--- Your goal ---
When you reach the listing, restate it word for word, leaving nothing out.

·····

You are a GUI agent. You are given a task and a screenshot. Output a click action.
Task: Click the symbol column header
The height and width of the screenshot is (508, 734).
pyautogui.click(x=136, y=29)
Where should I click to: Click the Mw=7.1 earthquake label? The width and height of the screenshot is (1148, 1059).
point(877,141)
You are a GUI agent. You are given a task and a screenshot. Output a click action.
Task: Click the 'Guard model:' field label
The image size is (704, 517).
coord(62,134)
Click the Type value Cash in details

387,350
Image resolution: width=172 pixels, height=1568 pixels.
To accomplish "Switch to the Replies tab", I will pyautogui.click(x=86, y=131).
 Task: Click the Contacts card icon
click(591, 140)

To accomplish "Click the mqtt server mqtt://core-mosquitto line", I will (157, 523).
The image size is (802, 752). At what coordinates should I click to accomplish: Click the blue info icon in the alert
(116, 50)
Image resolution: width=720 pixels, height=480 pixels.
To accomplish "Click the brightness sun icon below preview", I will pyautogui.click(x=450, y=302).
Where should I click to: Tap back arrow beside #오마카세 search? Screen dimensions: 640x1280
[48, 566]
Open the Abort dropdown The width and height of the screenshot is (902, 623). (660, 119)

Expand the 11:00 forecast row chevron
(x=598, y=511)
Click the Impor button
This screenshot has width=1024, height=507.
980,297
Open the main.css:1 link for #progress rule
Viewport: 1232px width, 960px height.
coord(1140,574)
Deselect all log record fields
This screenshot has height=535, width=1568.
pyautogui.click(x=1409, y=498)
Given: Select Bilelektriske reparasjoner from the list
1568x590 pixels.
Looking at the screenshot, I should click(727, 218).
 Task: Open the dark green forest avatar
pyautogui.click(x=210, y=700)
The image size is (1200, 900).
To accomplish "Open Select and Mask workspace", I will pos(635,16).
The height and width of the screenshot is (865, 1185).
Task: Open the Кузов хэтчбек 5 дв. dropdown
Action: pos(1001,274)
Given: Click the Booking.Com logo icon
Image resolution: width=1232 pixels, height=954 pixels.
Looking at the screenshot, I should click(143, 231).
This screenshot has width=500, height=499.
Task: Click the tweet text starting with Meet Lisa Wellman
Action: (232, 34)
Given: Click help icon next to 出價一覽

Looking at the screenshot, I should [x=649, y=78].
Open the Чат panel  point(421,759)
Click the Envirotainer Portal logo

·····

--- Task output ---
You are a GUI agent. You are given a task and a screenshot. Output a click action.
Task: Click the symbol column header
The height and width of the screenshot is (508, 734).
pyautogui.click(x=136, y=29)
Where should I click to: Click the Mw=7.1 earthquake label? The width and height of the screenshot is (1148, 1059).
point(877,141)
You are a GUI agent. You are given a task and a screenshot. Output a click action.
Task: Click the 'Guard model:' field label
The image size is (704, 517).
coord(62,134)
Click the Type value Cash in details

387,350
Image resolution: width=172 pixels, height=1568 pixels.
To accomplish "Switch to the Replies tab", I will pyautogui.click(x=86, y=131).
 Task: Click the Contacts card icon
click(591, 140)

To accomplish "Click the mqtt server mqtt://core-mosquitto line", I will (157, 523).
The image size is (802, 752). At what coordinates should I click to accomplish: Click the blue info icon in the alert
(116, 50)
Image resolution: width=720 pixels, height=480 pixels.
To accomplish "Click the brightness sun icon below preview", I will pyautogui.click(x=450, y=302).
Where should I click to: Tap back arrow beside #오마카세 search? Screen dimensions: 640x1280
[48, 566]
Open the Abort dropdown The width and height of the screenshot is (902, 623). (660, 119)

Expand the 11:00 forecast row chevron
(x=598, y=511)
Click the Impor button
This screenshot has width=1024, height=507.
980,297
Open the main.css:1 link for #progress rule
Viewport: 1232px width, 960px height.
coord(1140,574)
Deselect all log record fields
This screenshot has height=535, width=1568.
pyautogui.click(x=1409, y=498)
Given: Select Bilelektriske reparasjoner from the list
1568x590 pixels.
Looking at the screenshot, I should click(727, 218).
 Task: Open the dark green forest avatar
pyautogui.click(x=210, y=700)
The image size is (1200, 900).
To accomplish "Open Select and Mask workspace", I will pos(635,16).
The height and width of the screenshot is (865, 1185).
Task: Open the Кузов хэтчбек 5 дв. dropdown
Action: pos(1001,274)
Given: Click the Booking.Com logo icon
Image resolution: width=1232 pixels, height=954 pixels.
Looking at the screenshot, I should click(143, 231).
This screenshot has width=500, height=499.
Task: Click the tweet text starting with Meet Lisa Wellman
Action: (232, 34)
Given: Click help icon next to 出價一覽

Looking at the screenshot, I should [x=649, y=78].
Open the Чат panel  point(421,759)
Click the Envirotainer Portal logo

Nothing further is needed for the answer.